Work, social life, exercise, alone time. Choose three.

Cubical Thoughts

So I’ve been thinking a lot about the myth that is a work-life balance, and I have narrowed my life’s necessities down to four categories – work, social life, exercise, and alone time. Of course, all four categories are not maintainable together, but my theory is that at any given time you can commit to three. The problem I am currently having, however, is which three I want to focus on this summer.

The no brainer here is removing exercise, but like an idiot I decided to join multiple sports teams this year so I need to get myself in shape. I may actually keel over and die during one of these games if I don’t start regularly working out. Plus, I’m not going to lie to you, for the better part of 2018 I’ve chosen to let go of exercise in order to focus on other aspects of my life (a nicer way of saying I let myself go these past few months) and I am definitely not looking my best. I could use the exercise.

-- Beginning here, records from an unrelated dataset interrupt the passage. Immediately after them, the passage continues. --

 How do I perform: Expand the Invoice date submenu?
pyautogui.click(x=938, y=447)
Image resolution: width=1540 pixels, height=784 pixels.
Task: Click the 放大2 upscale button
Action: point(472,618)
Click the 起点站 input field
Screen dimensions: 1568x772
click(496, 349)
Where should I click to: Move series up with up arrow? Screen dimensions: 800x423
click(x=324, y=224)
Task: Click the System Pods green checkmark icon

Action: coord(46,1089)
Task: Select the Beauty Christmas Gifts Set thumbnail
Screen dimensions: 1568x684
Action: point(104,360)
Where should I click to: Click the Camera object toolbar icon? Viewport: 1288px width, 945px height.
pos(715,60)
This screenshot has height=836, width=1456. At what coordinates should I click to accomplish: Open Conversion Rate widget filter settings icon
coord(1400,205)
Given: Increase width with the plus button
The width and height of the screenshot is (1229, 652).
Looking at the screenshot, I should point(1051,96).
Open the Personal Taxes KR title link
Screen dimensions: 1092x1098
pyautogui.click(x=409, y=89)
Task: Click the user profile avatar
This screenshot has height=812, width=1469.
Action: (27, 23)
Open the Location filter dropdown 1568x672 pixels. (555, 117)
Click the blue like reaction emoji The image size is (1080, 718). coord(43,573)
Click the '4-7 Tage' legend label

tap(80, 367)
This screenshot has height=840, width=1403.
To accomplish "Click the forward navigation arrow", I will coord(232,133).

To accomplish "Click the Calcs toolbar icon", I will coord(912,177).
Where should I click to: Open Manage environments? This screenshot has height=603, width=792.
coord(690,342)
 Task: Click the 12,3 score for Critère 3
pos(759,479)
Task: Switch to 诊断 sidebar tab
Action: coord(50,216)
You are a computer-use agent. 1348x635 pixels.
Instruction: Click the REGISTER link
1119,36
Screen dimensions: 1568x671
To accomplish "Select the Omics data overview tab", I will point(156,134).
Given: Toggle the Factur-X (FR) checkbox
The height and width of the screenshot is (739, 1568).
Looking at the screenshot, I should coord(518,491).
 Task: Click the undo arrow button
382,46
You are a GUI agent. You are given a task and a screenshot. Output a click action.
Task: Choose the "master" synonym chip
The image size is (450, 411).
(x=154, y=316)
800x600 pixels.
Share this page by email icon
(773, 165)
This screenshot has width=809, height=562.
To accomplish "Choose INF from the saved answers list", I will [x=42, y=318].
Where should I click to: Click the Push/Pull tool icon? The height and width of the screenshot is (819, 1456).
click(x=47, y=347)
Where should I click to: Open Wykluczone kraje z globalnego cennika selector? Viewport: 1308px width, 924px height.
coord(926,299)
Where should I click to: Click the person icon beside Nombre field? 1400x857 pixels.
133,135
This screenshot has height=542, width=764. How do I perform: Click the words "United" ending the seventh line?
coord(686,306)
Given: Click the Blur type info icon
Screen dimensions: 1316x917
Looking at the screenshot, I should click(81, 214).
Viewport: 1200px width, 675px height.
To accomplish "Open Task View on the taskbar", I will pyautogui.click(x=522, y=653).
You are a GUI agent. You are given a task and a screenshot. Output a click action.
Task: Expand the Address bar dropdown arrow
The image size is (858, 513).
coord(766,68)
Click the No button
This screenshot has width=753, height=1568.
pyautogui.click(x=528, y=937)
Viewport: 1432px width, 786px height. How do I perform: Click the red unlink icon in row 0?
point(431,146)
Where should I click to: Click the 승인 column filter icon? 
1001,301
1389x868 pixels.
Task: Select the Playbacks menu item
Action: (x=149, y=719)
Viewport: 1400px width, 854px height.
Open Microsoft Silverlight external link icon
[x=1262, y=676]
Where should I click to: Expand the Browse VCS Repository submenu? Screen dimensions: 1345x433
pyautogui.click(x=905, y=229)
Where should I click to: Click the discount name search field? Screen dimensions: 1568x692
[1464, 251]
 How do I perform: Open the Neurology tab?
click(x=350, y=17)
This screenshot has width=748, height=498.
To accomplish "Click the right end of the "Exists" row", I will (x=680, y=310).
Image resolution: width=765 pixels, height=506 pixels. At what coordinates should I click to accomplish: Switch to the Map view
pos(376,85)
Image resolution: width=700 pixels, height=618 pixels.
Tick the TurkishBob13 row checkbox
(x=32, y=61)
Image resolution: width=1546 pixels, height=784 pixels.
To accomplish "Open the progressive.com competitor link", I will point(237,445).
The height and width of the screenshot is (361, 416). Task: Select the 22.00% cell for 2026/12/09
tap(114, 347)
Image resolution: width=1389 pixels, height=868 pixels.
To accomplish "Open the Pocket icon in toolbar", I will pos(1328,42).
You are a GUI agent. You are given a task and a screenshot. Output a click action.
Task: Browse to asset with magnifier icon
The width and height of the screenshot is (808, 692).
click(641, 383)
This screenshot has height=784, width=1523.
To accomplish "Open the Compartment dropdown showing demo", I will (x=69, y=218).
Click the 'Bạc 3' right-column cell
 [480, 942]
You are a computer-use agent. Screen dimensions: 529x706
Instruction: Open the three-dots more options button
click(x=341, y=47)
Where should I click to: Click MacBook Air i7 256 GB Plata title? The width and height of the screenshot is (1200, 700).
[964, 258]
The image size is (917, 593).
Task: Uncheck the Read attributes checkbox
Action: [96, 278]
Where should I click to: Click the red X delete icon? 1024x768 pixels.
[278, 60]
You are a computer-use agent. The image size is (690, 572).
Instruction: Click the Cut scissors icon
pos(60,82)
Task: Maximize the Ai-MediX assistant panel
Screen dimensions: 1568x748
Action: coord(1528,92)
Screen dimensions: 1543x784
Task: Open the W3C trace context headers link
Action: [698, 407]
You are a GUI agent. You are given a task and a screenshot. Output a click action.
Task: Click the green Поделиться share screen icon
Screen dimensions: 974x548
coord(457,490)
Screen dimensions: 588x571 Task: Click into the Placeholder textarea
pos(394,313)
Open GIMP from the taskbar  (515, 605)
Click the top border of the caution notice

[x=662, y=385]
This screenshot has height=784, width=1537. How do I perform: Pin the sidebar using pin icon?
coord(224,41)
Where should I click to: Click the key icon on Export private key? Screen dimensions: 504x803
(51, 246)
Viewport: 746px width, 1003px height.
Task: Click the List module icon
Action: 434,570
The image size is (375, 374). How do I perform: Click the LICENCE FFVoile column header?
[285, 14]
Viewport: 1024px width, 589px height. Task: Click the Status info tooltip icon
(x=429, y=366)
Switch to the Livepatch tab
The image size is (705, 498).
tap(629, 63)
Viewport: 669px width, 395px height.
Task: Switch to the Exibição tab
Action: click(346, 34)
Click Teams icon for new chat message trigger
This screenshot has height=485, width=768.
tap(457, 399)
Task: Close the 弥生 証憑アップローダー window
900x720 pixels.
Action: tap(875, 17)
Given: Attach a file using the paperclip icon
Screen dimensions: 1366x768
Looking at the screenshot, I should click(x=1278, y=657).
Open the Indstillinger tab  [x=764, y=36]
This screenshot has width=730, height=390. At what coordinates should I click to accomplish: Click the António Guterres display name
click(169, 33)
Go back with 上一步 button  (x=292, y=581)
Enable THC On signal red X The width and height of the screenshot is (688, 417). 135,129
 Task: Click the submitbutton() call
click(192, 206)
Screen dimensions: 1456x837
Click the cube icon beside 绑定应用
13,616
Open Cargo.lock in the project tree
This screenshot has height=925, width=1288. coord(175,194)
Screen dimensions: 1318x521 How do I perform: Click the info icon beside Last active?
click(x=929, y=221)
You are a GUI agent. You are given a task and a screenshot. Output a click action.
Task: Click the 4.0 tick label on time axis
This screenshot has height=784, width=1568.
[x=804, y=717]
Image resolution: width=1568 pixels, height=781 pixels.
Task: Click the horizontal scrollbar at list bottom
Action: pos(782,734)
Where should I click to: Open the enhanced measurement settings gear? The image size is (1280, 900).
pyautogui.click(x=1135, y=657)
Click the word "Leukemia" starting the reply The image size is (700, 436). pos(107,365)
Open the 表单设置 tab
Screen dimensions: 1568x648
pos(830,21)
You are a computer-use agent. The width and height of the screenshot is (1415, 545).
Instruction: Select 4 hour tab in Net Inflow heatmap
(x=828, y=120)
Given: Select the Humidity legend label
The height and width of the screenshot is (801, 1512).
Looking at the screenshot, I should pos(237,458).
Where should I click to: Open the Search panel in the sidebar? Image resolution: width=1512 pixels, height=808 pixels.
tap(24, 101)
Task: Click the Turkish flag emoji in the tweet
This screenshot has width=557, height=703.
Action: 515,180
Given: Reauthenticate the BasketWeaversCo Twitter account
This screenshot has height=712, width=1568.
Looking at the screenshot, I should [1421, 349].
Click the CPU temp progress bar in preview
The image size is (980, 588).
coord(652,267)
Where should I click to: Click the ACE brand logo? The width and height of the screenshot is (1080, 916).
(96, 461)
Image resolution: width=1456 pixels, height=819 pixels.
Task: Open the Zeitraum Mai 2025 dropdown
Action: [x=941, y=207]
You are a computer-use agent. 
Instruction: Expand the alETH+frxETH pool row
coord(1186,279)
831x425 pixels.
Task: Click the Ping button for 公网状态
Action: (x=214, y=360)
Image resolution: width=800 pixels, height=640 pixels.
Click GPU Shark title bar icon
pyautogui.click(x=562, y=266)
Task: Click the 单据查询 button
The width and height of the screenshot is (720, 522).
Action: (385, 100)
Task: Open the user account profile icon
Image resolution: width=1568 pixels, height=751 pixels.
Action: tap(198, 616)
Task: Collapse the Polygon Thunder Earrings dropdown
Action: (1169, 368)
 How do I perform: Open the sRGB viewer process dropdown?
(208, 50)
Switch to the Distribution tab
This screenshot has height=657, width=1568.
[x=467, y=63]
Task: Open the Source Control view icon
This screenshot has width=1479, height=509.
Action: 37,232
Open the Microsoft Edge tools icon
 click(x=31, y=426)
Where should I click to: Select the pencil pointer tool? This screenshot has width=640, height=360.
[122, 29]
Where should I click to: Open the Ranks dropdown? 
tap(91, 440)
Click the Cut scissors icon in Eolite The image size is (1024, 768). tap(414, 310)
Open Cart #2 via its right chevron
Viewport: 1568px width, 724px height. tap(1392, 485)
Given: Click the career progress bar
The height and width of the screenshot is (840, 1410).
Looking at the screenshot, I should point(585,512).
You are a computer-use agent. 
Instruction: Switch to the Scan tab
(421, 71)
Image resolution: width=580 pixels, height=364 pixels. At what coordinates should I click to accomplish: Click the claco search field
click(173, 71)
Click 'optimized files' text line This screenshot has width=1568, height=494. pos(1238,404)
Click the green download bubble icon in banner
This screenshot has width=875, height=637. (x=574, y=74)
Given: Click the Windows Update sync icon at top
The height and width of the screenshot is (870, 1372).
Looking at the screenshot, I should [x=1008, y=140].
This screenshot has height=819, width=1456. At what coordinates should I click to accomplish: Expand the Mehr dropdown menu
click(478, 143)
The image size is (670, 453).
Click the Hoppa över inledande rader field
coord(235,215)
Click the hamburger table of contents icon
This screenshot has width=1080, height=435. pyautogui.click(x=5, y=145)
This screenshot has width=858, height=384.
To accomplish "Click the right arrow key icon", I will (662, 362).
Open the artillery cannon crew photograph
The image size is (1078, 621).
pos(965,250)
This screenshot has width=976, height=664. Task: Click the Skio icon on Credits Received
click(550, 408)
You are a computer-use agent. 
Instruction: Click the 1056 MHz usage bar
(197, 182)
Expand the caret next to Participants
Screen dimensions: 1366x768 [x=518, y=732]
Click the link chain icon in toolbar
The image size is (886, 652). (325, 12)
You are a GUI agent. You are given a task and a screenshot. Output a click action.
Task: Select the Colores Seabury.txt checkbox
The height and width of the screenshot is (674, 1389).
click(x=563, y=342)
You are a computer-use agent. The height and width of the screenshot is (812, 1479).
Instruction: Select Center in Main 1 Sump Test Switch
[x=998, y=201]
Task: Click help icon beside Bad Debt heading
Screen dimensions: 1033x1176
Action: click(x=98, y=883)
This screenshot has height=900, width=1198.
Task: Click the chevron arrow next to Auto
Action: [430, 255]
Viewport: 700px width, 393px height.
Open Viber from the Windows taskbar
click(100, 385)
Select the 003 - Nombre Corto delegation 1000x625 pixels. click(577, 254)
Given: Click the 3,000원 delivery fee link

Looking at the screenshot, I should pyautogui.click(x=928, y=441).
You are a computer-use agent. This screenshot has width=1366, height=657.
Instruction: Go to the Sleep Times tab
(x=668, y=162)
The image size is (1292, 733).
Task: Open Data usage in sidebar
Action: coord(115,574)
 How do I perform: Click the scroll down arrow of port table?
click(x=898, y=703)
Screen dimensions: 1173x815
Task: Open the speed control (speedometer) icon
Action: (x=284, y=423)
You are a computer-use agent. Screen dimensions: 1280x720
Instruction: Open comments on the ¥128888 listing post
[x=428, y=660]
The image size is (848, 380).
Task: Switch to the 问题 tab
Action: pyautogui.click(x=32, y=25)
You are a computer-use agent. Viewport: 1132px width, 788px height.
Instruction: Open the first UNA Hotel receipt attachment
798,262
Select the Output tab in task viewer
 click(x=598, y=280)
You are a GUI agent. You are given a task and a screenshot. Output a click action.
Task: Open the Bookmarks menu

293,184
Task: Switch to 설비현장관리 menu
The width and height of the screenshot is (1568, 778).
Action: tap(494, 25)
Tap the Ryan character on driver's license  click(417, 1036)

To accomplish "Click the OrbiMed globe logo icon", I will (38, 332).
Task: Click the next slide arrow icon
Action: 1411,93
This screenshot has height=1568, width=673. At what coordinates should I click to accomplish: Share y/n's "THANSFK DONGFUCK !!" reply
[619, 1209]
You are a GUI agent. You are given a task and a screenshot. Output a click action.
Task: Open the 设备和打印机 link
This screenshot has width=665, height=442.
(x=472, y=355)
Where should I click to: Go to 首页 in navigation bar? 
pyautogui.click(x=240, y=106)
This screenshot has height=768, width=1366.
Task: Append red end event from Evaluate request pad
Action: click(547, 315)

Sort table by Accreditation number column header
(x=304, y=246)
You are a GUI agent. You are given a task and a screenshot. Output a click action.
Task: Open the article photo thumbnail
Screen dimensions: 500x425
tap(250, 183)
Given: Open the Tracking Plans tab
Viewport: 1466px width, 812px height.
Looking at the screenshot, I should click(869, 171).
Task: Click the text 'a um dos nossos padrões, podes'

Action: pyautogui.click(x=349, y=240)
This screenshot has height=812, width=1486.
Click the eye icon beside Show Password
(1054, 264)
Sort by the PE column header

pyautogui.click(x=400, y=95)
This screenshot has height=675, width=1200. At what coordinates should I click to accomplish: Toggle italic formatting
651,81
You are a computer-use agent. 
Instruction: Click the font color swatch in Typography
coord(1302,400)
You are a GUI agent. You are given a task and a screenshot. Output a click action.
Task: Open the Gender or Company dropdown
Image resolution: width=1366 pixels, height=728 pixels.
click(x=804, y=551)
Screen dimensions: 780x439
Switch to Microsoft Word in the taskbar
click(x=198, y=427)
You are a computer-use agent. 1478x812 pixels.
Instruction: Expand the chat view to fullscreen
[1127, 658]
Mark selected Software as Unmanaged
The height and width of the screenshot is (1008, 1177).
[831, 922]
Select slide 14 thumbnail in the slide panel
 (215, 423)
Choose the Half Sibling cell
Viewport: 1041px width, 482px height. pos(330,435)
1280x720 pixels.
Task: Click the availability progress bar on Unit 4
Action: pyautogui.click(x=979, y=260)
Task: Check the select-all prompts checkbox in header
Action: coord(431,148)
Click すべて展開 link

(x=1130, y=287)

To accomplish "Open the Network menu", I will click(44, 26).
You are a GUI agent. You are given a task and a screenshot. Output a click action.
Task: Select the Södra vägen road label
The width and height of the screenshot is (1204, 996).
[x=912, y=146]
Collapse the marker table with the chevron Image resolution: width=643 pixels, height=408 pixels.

I was thinking I could cut into my alone time a little bit, then stay up later than usual to make up for it (I maintain a strict 10pm bedtime on work nights to prepare for my hour and a half commute in the morning). But then I’d be miserable at work and see less benefits from the exercise I mentioned earlier. Also – falling asleep at the wheel is probably not the best look and trust me I’ve come close.

Reducing my social life beyond what it has already has been is not an option. Going from one of the biggest party schools in the nation to a corporate 9-5 has dramatically changed my way of life. I try to make plans after work at least once throughout the week, and I make sure I keep myself busy on the weekend, but if it weren’t for drinks with my friends every once in a while, I don’t think I would have made it this far into my career.

This leads me to work. I can’t live my life without a steady income, I just can’t. As much as I like to believe I could live off the fortune my entrepreneurial spirit will inevitably bring, I also have 0 confidence in myself and my ability to create a company that is both successful and allows me the freedom to do little to no work.

I feel like a good blogger would have made a decision toward the end of this, but I’m just starting out so I’m giving myself a pass. For now, I may need to try and wake up earlier for exercise, and just stretch out my days a little longer. I give myself 4 weeks max before this plan implodes.